Noya is sixty-four, with gray dominating her shoulder-length hair and dark eyes that can be both fierce and engaging. She is one of the most fearless people I’ve ever known.

She called me the night I was elected president. She asked if she could call me Jonny, which nobody in my life had ever done. Surprised, off balance, giddy from the win, I said, “Sure you can!” She’s called me that ever since.

“Jonny,” she says to me now, removing her sunglasses and kissing both my cheeks. With her hands clasped over mine, a tight smile on her face, she says, “You look like someone who could use a friend right now.”

“I certainly could.”

“You know that Israel will never leave your side.”

“I do know that,” I say. “And my gratitude knows no bounds, Noya.”

“David has been helpful?”

“Very.”

I reached out to Noya when I discovered the leak in my national security team. I didn’t know whom I could trust and whom I couldn’t, so I was forced to outsource some of my reconnaissance work to the Mossad, dealing directly with David Guralnick, its director.

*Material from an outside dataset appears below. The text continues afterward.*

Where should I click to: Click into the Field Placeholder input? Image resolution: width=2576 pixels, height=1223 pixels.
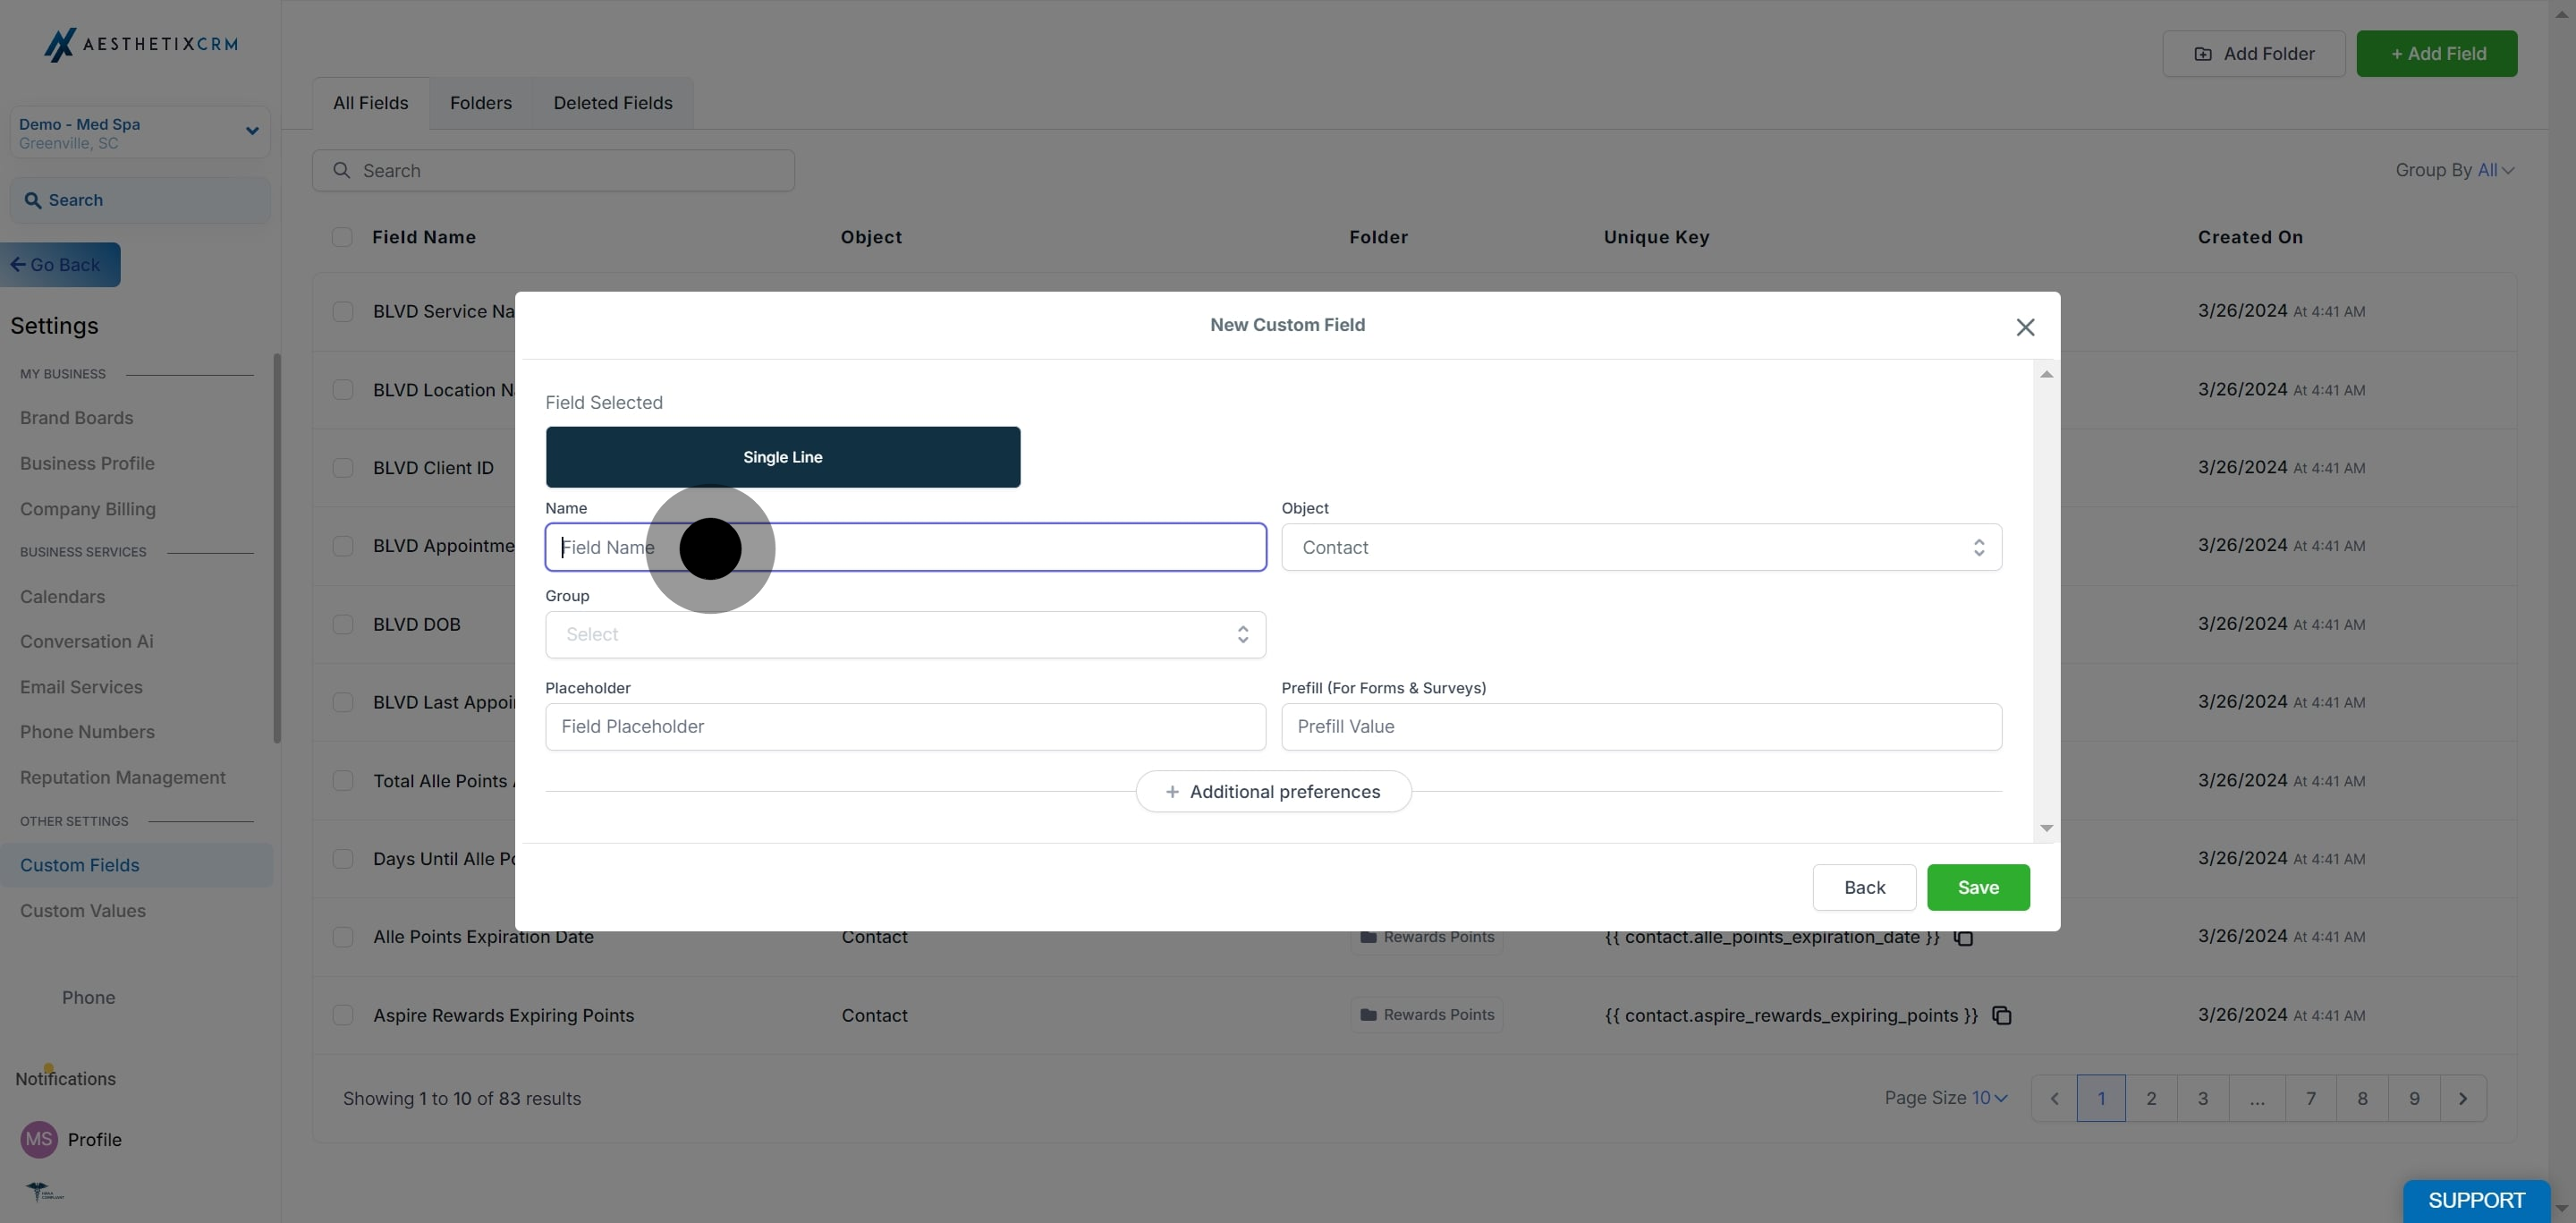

Noya and I have had disagreements over the two-state solution and settlements on the West Bank, but when it comes to the things that bring us together today, there is no daylight between our positions. A safe and stable United States means a safe and stable Israel. They have every reason to help us and no reason not to.

And they have the finest cybersecurity experts in the world. They play defense better than anybody. Two of them have arrived with Noya and will join Augie and my people.

“I am the first to arrive?”

“You are, Noya, you are. And I wouldn’t mind a word with you before the others get here. If I had time to give you a tour—”

“What—a tour?” She waves her hand. “It’s a cabin. I’ve seen cabins before.”

We walk past the cabin into the yard. She acknowledges the black tent.

We walk toward the woods, the trees thirty feet high, the wildflowers yellow and violet, following the stone path to the lake. Alex Trimble follows from behind, speaking into his radio.

I tell her everything she doesn’t already know, which isn’t very much.

“What we have heard about so far,” she says, “did not sound like plans for a biological attack in a major city.”

“I agree. But maybe the idea is to destroy our ability to respond, then introduce some biological pathogen. That would include destroying physical buildings and our technological infrastructure.”

“True, true,” she says.

“The gas pipeline explosion could be telling,” I say.